Best weights: {'beta': 0.1, 'fundamentals': 0.05, 'max_drawdown': 0.1, 'sharpe_ratio': 0.15, 'sortino_ratio': 0.15, 'var': 0.2}
Risk Metric for RCL:
Beta: Calculated
Value at Risk (VaR): Calculated
Historical Drawdowns: Calculated
Sharpe Ratio: Calculated
Sortino Ratio: Calculated
Fundamental Analysis: Calculated
Risk Metric: 2.3253



To interpret the risk metric, consider the following general guidelines (note that these guidelines can vary drasticaly based on parameter tuning):
- value close to 0 indicates relatively low risk.
- value greater than 1 suggests moderate to high risk.
- value significantly greater than 1 (e.g., 2 or higher) indicates high risk.


The custom risk metric implemented in this code combines several risk measures to provide a comprehensive assessment of a stock's risk such as Beta, VaR, Historical Drawdowns, Sharpe Ratio, Sortino Ratio, and Fundamental Analysis. They are scaled by their respective weights before being summed up. These weightes are modified based on further optimazation. 
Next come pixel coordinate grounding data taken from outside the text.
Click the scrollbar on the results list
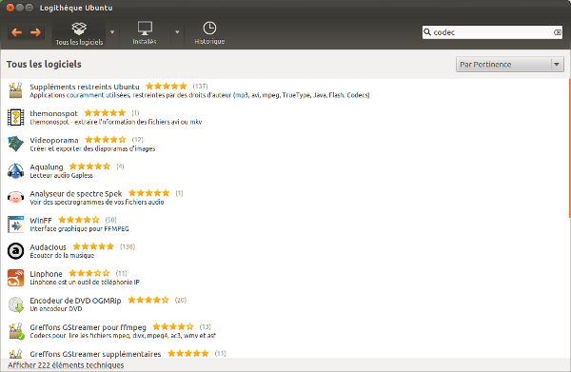Screen dimensions: 571x372 click(x=569, y=148)
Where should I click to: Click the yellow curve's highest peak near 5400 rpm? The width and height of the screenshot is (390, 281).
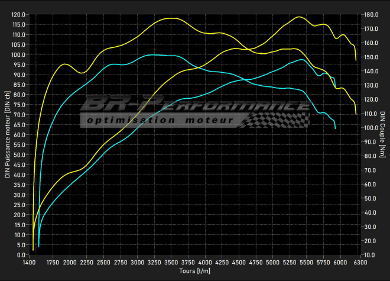click(300, 17)
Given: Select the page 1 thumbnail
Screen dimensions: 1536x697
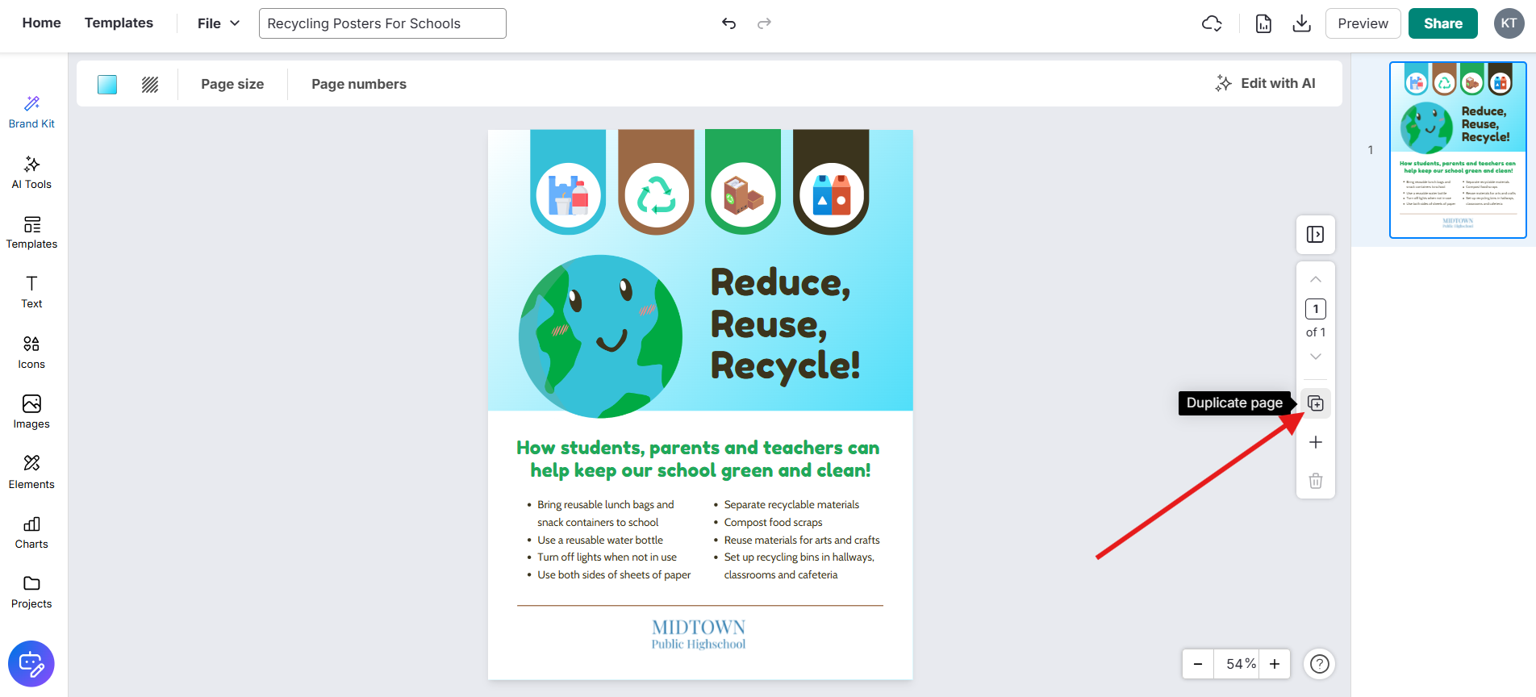Looking at the screenshot, I should click(x=1457, y=150).
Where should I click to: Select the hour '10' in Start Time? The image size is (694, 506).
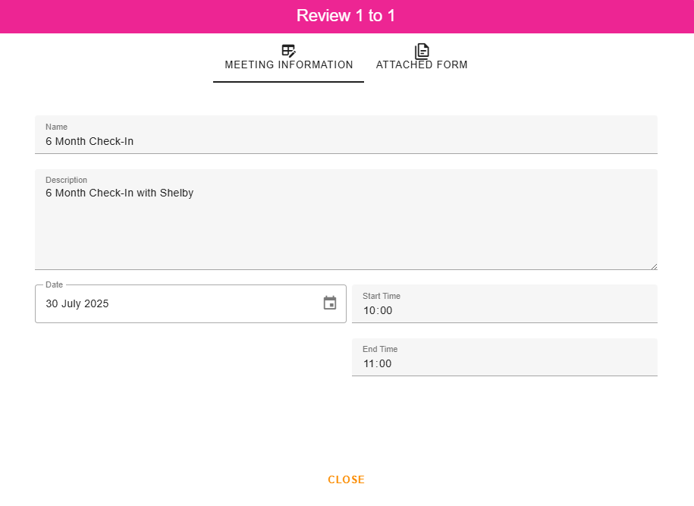click(x=369, y=310)
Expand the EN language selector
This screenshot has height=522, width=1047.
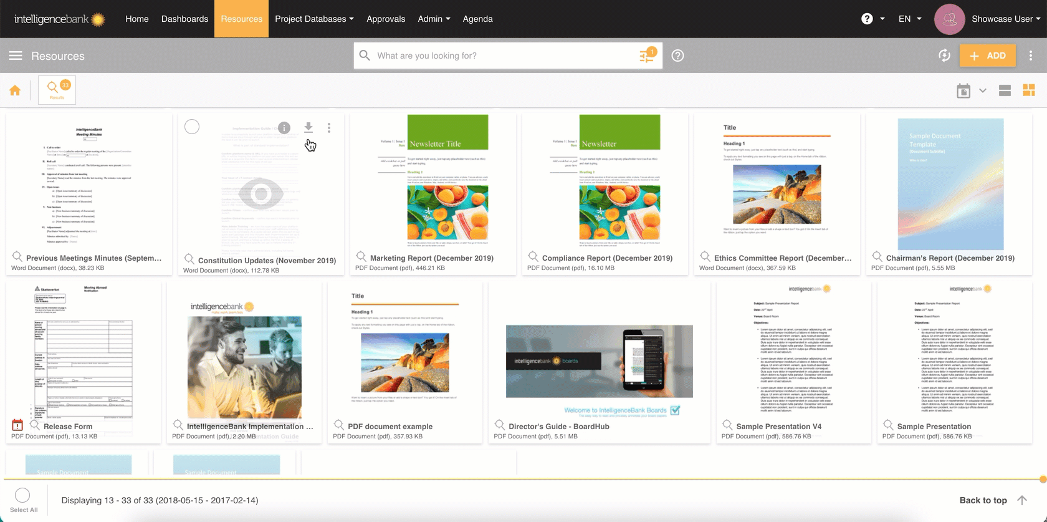[x=910, y=19]
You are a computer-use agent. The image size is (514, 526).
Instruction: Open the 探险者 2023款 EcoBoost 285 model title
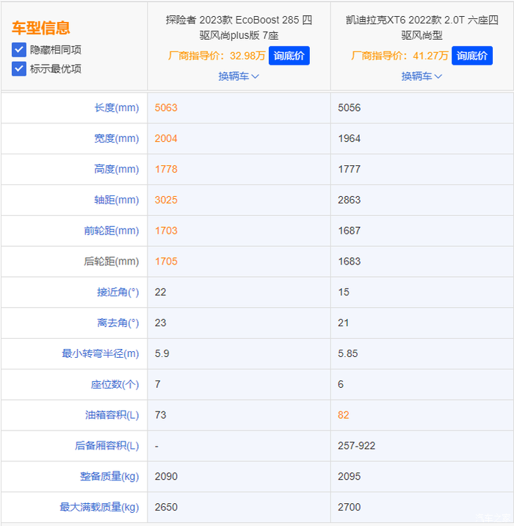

Utilizes a grid search or a randomized search to explore different combinations of weights and evaluate their performance using a suitable metric.

The code is written in a modular manner, allowing users to modify the weights assigned to each risk measure or even add/remove risk measures based on their preferences. This flexibility enables users to tailor the risk metric to their specific needs and investment philosophy.

## Part 2: 
a) Using the risk-challenge data fit a linear model (Bonus: do not use sklearn to create the model) to the data to predict the y values. What are the coefficients of the x values? Does the model have any predictive power? How statistically significant is the models predictive power at an alpha of 0.05; complete a full hypothesis test. 

*optional*<br>
b) Fit a non linear model of your choosing to the data, describe the predictive power and show if it is statistically signicant at the same alpha level.

In [6]:
import numpy as np
import pandas as pd

def mean_squared_error():
    """
    Calculates the mean squared error (MSE) for a linear regression model.

    This function reads data from a CSV file, extracts the input features (x1, x2, x3, x4) and target values (y),
    and performs linear regression using the normal equation. It calculates the mean squared error (MSE) between
    the actual and predicted values.

    Returns:
        float: The mean squared error (MSE).
    """
    # Read the CSV file containing the data
    data = pd.read_csv('RiskCodingChallenge.csv')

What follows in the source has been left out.